Entre tanto, Florencio Sánchez que había actuado, siendo casi un niño, en la revolución de 1897 como soldado del partido «blanco», al que perteneciera más que por convicción por tradiciones de familia, ve culminar aquella su gesta romántica con un terrible desengaño: sus jefes, los prohombres en los que había encarnado toda su ideología de adolescente, suscriben la paz, pactando con el adversario. Entonces, irritado, lleno de dolor, mordido por el más cruel de los desengaños, clama contra el caudillaje cerril, reniega de la política casera que sólo mira al medro personal y convierte sus ojos y su voluntad al anarquismo científico, que no busca los bienes materiales, sino que se nutre de ideas. Justamente, por aquellos mismos años, se había fundado en Montevideo el denominado «Centro Internacional de Estudios Sociales», en el que llevaban la batuta algunas agitadores españoles e italianos expulsados de Buenos Aires. Las ideas libertarias predicadas por los oradores y folletos del «Centro» (que entonces parecían extraordinarias en nuestro pacato ambiente aldeano), hallaron fácil arraigo en la contextura temperamental de nuestro dramaturgo, y fácil cosa es descubrirlas en las obras en que un prurito de tesis fluye de toda la acción del drama, como, por ejemplo, en M'hijo el Dotar, Nuestros hijos, Los derechos de la salud.

Sánchez fue un apóstol y un rebelde. Un apóstol para los míseros, a los que pintó en cuadros de un realismo perfecto poniendo al desnudo las llagas y pústulas que los corroen, — no para envilecerlos, naturalmente, sino para despertar nuestra conciencia, para hacernos aquilatar las tremendas injusticias de la vida, los enormes errores de la ley, que una sociedad más buena y más humana debe corregir. Y fue un rebelde, porque ante los defensores de esas mismas injusticias de la ley y de la vida, supo siempre encontrar en lo más recóndito de su ser, la palabra justa que condena y que redime. Atendiendo a esta génesis creacionista, los dramas de Sánchez pueden ser clasificados en dos categorías bien delimitadas: los del apóstol y los del rebelde; los dramas «costumbristas» y los dramas de «tesis». Entre los primeros, están La Gringa, Barranca Abajo, En familia, Los Muertos, El Pasado, Moneda falsa; entre los segundos, están Nuestros hijos, Los derechos de la salud y un poco también su obra primigenia M'hijo el Dotor.

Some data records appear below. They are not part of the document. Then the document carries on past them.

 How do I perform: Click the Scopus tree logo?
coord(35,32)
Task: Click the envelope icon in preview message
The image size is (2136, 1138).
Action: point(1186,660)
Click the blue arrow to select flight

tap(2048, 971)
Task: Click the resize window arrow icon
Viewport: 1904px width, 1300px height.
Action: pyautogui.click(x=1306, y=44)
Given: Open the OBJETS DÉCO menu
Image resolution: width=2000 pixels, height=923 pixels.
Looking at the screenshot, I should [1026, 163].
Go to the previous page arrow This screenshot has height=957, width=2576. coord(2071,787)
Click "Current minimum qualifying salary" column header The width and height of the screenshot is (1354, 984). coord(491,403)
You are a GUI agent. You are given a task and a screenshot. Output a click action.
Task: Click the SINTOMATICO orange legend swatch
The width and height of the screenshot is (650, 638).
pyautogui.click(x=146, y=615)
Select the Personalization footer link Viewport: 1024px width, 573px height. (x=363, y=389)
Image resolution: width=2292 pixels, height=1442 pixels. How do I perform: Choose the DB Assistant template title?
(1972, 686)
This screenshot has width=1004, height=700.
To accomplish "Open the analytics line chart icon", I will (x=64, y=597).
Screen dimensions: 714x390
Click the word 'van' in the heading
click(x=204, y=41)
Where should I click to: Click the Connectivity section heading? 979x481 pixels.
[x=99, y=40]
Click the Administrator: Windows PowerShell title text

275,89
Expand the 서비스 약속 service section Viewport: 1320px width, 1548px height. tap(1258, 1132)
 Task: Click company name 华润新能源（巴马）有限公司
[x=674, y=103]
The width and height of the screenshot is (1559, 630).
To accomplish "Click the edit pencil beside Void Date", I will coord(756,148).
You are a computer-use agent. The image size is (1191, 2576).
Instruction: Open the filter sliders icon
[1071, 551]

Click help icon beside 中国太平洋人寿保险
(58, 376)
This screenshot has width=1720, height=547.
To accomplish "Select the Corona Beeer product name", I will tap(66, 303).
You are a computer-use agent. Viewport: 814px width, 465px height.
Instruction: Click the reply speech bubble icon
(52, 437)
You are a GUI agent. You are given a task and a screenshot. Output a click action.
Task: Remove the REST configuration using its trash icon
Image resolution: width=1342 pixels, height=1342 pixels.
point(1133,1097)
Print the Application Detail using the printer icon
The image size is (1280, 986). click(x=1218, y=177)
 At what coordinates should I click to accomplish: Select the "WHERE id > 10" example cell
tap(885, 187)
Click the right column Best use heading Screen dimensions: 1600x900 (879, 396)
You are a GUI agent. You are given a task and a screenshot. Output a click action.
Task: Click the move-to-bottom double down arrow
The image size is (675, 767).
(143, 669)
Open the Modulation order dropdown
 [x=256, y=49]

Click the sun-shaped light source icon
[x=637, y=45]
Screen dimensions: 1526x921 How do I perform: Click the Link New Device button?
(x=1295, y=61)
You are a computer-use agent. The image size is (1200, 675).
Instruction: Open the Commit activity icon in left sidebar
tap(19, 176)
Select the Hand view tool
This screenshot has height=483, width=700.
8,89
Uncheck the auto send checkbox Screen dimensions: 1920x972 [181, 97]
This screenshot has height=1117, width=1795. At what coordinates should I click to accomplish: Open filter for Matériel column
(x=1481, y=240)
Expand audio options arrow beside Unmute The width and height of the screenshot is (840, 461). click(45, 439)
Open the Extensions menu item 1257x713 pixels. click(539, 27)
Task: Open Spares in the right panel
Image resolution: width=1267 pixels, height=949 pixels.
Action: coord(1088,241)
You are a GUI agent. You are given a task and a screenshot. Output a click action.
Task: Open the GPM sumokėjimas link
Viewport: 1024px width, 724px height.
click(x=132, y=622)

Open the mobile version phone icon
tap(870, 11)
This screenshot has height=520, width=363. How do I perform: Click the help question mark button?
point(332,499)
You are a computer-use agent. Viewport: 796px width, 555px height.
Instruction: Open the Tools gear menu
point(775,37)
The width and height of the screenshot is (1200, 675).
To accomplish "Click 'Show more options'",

Todos estos dramas son valientes de pensamiento y ricos en documentación; todos por su naturalidad, recia arquitectura y emotividad, descubren la garra del artífice que los ha compuesto; todos, en su hora, levantaron en peso la platea de los teatros en que fueron estrenados; — pero si a mí se me exigiera, entre todos ellos, un juicio de preferencias, no vacilaría un momento en escoger La Gringa, — inmediatamente después Barranca abajo; y en seguida, pocos tramos más lejos, no muchos por cierto, En familia y Los Muertos.

Los dramas costumbristas de Sánchez son rotundos y definitivos. Son trozos de vida palpitantes transportados a la escena. Son cuadros de color, perfectos. Todos aúllan un grito humano, doloroso y acongojante, que nos traspasa el corazón. Tienen, fundamentalmente, los dos resortes básicos de la dramaturgia: interés y pasión. Actos breves, crudos, tajantes, casi esquemáticos: no contienen sino lo esencial. Parecen esos croquis o manchas de color con que el pintor sorprende la realidad en sus paseos y excursiones y en los que pone, a veces, más que en sus telas definitivas y bien trabajadas, el alma de un paisaje acordada a su propia alma. Aquel gran intuitivo, que no frecuentó más que la escuela primaria, que se ensayó en el arte de escribir zurciendo crónicas policiales en «La Razón», cuando dirigía este periódico montevideano el doctor Carlos María Ramírez, que no atesoraba mayor acopio de lecturas que las que podían ofrecerle un libro prestado o una revista cogida en la redacción, sabía más, pero muchísimo más, que muchos críticos y literatos atiborrados de reglas retoricas. Poseía el «Don» del teatro. Así como otros, ante un espectáculo de la naturaleza sienten su poesía y se manifiestan como poetas, traduciéndolo en imágenes y acordados ritmos; así como otros también ante un suceso de la vida real ven su fábula y enredo y lo encauzan, mediante descripciones, dialogados y comentarios, en las páginas de una novela, así a su turno, Florencio Sánchez, dramaturgo nato, veía esos mismos espectáculos y cuadros escénicamente, — quiere decirse, en movimiento, sonoros de palabras, erizados de gestos, animados, encendidos, vivos.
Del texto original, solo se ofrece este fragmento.